### Short exercise
Quote the following lines word for word, with no changes.

### Provided material

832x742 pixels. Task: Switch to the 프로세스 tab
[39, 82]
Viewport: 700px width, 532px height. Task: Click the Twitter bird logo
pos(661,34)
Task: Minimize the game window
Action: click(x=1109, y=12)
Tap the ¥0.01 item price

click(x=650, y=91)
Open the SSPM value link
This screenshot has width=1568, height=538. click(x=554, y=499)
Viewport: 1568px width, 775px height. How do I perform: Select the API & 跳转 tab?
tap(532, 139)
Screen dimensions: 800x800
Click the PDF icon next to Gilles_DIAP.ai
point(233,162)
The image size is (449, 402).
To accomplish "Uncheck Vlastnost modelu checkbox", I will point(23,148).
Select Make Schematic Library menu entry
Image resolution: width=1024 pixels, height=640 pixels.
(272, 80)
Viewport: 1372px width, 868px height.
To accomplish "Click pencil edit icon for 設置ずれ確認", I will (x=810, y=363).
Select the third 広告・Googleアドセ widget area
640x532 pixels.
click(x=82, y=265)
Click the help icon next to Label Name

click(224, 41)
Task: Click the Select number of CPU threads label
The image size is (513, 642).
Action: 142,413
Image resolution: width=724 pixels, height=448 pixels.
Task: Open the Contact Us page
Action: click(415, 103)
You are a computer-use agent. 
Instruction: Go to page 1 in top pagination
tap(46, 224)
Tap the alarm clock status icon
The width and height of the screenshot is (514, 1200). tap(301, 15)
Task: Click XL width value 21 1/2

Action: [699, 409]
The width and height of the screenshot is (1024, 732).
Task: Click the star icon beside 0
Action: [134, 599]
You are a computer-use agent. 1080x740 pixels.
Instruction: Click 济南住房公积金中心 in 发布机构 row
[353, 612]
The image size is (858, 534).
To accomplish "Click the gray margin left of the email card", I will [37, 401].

### Answer
832x742 pixels. Task: Switch to the 프로세스 tab
[39, 82]
Viewport: 700px width, 532px height. Task: Click the Twitter bird logo
pos(661,34)
Task: Minimize the game window
Action: click(x=1109, y=12)
Tap the ¥0.01 item price

click(x=650, y=91)
Open the SSPM value link
This screenshot has width=1568, height=538. click(x=554, y=499)
Viewport: 1568px width, 775px height. How do I perform: Select the API & 跳转 tab?
tap(532, 139)
Screen dimensions: 800x800
Click the PDF icon next to Gilles_DIAP.ai
point(233,162)
The image size is (449, 402).
To accomplish "Uncheck Vlastnost modelu checkbox", I will point(23,148).
Select Make Schematic Library menu entry
Image resolution: width=1024 pixels, height=640 pixels.
(272, 80)
Viewport: 1372px width, 868px height.
To accomplish "Click pencil edit icon for 設置ずれ確認", I will (x=810, y=363).
Select the third 広告・Googleアドセ widget area
640x532 pixels.
click(x=82, y=265)
Click the help icon next to Label Name

click(224, 41)
Task: Click the Select number of CPU threads label
The image size is (513, 642).
Action: 142,413
Image resolution: width=724 pixels, height=448 pixels.
Task: Open the Contact Us page
Action: click(415, 103)
You are a computer-use agent. 
Instruction: Go to page 1 in top pagination
tap(46, 224)
Tap the alarm clock status icon
The width and height of the screenshot is (514, 1200). tap(301, 15)
Task: Click XL width value 21 1/2

Action: [699, 409]
The width and height of the screenshot is (1024, 732).
Task: Click the star icon beside 0
Action: [134, 599]
You are a computer-use agent. 1080x740 pixels.
Instruction: Click 济南住房公积金中心 in 发布机构 row
[353, 612]
The image size is (858, 534).
To accomplish "Click the gray margin left of the email card", I will [37, 401].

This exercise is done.